***** Brano da leggere

Prima ancora che esca oggi il dato sull’inflazione negli USA a maggio, il segretario del Tesoro, Janet Yellen, ribadiva un concetto espresso nei mesi scorsi: di questo passo, il rialzo dei tassi da parte della Federal Reserve sarà necessario per evitare il surriscaldamento dell’economia americana. Le parole della prima donna alla guida delle finanze negli States sono doppiamente importanti. Anzitutto, perché tra il 2014 e il 2018 è stata a capo proprio della FED. Tre anni fa, l’allora presidente Donald Trump le negò un secondo mandato.

Secondariamente, perché non capita quasi mai (per non dire mai) che sia il governo a paventare un aumento del costo del denaro.

Generalmente, il rialzo dei tassi è prospettato con un certo anticipo dalla banca centrale, così da orientare sia il mercato che il governo. Stavolta, sta accadendo il contrario. La FED continua a mostrarsi accomodante e il governo americano mette in guardia (i mercati?) che una stretta monetaria si renderà obbligata con questi ritmi di ripresa del PIL e dell’occupazione. La FED ha il vincolo del doppio mandato. Essa deve garantire la stabilità dei prezzi (target d’inflazione al 2%), contestualmente alla massima occupazione sul mercato del lavoro (tasso di disoccupazione in area 4%).

Rialzo dei tassi FED e l’impatto sull’Eurozona

A maggio, la disoccupazione è scesa al 5,8% dal 6,1% di aprile. Nel frattempo, però, l’inflazione è salita al 4,2%. E vedremo oggi il dato di maggio. Le graduali riaperture delle attività lasciano intravedere una discesa della prima e un’ulteriore accelerazione (temporanea) della seconda. Ed ecco che la FED si troverà presto nella condizione di dover provvedere al suo primo rialzo dei tassi dopo il Covid per evitare di perdere il controllo dei prezzi. A tale proposito, il governatore Jerome Powell sta prendendo tempo, avendo comunicato di tollerare tassi d’inflazione sopra il target per un periodo adeguato a compensare il tempo trascorso dall’economia con tassi d’inflazione inferiori al target.

**********
***** Estratto dei dati

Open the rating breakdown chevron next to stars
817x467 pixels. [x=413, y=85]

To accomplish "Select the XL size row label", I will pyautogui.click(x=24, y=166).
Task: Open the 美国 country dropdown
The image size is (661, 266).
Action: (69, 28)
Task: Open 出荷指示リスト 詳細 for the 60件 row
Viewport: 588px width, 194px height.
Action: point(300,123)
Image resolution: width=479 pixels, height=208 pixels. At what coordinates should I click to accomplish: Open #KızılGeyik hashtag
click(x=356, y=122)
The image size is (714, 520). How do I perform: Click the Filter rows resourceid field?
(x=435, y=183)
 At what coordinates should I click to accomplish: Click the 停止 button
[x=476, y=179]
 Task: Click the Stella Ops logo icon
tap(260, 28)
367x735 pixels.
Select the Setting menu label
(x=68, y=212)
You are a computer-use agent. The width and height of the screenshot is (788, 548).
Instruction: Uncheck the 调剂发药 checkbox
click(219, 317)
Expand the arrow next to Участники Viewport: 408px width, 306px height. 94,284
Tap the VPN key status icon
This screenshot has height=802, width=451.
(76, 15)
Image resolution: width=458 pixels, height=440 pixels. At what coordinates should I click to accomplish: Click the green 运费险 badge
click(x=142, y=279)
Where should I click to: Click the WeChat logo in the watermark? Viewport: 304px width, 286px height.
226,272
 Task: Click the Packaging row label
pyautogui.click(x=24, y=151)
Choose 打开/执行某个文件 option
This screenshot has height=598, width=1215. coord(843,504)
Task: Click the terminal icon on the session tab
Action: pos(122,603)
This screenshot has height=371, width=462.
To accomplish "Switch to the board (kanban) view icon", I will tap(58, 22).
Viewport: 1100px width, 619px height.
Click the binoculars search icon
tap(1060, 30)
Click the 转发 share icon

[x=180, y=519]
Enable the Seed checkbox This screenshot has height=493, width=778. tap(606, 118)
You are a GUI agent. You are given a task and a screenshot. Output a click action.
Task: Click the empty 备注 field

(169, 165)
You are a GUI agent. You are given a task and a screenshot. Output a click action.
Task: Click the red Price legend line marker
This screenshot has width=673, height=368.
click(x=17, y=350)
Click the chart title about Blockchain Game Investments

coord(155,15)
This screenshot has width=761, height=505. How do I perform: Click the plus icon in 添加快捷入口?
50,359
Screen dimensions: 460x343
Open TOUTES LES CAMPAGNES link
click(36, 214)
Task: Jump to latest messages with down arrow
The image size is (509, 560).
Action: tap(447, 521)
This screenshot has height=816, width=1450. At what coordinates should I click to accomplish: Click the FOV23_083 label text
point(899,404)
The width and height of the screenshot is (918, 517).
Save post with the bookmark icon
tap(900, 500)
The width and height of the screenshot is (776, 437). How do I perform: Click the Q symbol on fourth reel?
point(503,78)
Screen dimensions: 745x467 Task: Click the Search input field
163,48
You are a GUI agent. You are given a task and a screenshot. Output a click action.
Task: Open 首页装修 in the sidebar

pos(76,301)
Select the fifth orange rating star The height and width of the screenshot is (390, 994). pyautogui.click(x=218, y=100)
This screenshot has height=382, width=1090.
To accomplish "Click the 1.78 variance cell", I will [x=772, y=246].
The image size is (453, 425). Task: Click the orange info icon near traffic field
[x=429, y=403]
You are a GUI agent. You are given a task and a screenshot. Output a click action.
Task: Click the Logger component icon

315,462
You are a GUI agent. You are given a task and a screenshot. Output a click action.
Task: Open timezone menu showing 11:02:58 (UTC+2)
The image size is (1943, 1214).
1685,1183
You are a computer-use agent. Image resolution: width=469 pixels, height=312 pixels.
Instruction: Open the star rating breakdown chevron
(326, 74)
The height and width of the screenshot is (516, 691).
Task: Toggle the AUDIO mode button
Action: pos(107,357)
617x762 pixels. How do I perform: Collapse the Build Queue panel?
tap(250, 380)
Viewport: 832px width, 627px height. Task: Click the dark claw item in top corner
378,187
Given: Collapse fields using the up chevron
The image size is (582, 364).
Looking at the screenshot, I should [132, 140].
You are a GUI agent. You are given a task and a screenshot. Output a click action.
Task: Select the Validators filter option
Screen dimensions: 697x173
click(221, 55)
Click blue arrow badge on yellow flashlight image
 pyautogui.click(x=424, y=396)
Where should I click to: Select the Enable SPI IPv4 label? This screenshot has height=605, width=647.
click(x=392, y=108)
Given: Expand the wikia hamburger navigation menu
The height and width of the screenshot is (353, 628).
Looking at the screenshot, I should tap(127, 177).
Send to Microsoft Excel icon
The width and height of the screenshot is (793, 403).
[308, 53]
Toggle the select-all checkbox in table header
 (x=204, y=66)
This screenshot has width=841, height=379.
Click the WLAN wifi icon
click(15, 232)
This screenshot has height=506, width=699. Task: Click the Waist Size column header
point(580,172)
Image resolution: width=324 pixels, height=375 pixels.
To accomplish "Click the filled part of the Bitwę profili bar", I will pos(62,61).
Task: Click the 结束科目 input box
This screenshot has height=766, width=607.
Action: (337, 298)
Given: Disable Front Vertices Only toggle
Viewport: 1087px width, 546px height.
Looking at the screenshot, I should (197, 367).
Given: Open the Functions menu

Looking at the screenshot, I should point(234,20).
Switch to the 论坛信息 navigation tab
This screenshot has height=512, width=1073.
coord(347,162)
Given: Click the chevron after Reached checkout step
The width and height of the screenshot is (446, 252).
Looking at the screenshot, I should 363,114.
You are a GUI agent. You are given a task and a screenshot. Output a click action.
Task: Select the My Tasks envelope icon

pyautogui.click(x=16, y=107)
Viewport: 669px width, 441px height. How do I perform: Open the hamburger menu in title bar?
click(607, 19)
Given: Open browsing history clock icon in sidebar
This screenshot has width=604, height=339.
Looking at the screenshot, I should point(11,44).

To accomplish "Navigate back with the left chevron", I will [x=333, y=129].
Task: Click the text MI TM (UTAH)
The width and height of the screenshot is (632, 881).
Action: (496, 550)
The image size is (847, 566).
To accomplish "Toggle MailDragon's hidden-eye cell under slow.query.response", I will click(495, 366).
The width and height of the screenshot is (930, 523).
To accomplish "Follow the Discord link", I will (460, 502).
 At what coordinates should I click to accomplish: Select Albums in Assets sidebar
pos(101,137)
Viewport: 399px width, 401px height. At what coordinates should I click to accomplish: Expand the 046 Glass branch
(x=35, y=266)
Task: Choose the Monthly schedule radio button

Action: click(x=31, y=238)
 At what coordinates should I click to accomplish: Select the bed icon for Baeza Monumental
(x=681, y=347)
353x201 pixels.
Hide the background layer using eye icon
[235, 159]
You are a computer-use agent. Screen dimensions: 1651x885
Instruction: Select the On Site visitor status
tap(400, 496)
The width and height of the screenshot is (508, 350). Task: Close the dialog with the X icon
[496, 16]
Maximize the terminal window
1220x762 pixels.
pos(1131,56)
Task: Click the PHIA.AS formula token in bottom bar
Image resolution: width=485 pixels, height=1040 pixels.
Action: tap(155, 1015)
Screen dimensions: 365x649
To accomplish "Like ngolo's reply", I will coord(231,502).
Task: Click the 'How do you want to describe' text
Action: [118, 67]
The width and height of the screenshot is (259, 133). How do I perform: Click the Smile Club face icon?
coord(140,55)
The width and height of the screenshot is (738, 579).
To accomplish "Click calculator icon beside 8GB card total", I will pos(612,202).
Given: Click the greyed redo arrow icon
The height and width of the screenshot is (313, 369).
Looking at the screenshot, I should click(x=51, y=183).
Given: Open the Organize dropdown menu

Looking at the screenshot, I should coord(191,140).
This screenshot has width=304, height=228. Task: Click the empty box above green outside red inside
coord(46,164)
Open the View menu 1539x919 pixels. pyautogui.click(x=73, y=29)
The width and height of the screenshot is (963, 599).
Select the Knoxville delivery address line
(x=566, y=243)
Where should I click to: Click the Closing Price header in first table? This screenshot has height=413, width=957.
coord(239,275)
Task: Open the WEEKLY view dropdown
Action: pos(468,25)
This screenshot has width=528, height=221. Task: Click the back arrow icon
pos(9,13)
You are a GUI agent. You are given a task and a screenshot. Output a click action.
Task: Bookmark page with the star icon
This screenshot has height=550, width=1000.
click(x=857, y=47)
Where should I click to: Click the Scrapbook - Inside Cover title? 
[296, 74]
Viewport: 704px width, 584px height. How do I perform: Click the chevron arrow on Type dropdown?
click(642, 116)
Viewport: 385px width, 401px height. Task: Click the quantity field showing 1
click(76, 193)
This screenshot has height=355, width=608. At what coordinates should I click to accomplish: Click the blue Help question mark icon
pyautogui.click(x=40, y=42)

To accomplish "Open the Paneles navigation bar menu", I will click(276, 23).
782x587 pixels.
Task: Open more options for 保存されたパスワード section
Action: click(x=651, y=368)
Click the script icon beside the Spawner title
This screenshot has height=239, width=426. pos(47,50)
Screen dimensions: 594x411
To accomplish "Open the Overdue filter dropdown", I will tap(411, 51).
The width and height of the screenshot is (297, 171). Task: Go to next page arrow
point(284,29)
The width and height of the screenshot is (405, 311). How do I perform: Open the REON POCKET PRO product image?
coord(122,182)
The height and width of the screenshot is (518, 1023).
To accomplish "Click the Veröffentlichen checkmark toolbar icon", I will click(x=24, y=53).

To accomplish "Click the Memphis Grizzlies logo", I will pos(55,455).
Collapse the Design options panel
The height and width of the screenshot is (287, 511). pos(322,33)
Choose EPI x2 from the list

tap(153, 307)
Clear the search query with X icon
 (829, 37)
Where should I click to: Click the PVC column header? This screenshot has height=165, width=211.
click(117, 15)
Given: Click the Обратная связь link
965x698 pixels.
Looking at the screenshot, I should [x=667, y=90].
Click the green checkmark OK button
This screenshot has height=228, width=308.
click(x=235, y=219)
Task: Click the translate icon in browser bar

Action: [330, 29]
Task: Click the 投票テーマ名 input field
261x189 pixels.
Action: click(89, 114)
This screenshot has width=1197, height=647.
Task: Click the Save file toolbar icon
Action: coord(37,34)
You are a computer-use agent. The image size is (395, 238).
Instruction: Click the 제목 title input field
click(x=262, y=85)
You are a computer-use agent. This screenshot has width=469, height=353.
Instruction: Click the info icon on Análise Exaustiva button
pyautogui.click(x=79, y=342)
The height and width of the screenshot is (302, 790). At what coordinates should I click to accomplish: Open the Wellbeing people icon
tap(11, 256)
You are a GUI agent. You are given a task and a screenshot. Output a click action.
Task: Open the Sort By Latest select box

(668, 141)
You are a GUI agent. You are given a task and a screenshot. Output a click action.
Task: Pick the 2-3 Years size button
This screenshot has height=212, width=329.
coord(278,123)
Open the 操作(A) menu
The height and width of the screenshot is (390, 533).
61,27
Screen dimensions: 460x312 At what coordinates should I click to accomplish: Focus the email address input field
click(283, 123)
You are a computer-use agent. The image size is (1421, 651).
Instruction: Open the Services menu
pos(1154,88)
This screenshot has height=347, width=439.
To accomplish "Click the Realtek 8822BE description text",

**********

Domande sul testo:
a – Secondo il brano sui tassi della Federal Reserve, a quanto è scesa la disoccupazione negli Stati Uniti a maggio?
b – Copia dal brano sui tassi della Federal Reserve la parte che comincia con le parole "Prima ancora che" e si chiude con "costo del denaro.".
c – Prosegui il brano sul rialzo dei tassi della Federal Reserve, riprendendo subito dopo la sua ultima frase.

Soluzioni:
a – Al 5,8%, dal 6,1% di aprile.

b –
Prima ancora che esca oggi il dato sull’inflazione negli USA a maggio, il segretario del Tesoro, Janet Yellen, ribadiva un concetto espresso nei mesi scorsi: di questo passo, il rialzo dei tassi da parte della Federal Reserve sarà necessario per evitare il surriscaldamento dell’economia americana. Le parole della prima donna alla guida delle finanze negli States sono doppiamente importanti. Anzitutto, perché tra il 2014 e il 2018 è stata a capo proprio della FED. Tre anni fa, l’allora presidente Donald Trump le negò un secondo mandato.

Secondariamente, perché non capita quasi mai (per non dire mai) che sia il governo a paventare un aumento del costo del denaro.

c –
E’ il concetto della simmetria temporale, che consente di tenere bassi i tassi in un contesto di veloce risalita dei prezzi e senza infrangere formalmente il mandato.

Il rialzo dei tassi FED non sarebbe così lontano, sebbene dallo stesso istituto si prospetti una prima stretta non prima del 2023. A fine giugno, con ogni probabilità l’economia americana avrà annullato le perdite accusate con la pandemia. Avverrebbe con oltre un anno di anticipo rispetto all’Eurozona. Gli stimoli monetari negli USA non avrebbero più senso già a partire dai prossimi mesi, almeno non in queste dimensioni. Ma l’arrivo della stretta americana segna i tempi per la normalizzazione monetaria anche nel resto del mondo.

I rendimenti dei Treasuries saliranno ancora e il dollaro si rafforzerà per gli afflussi dei capitali verso gli USA. Di conseguenza, i bond dell’Eurozona ne subiranno le conseguenze. Dovranno offrire anch’essi di più per attirare domanda sufficiente. In un certo senso, la prospettiva di un rialzo dei tassi FED avvicina la normalizzazione dei mercati finanziari anche nell’Area Euro, stimoli o non stimoli della BCE. E potete stare certi che al board di oggi a Francoforte le parole di Yellen avranno un peso.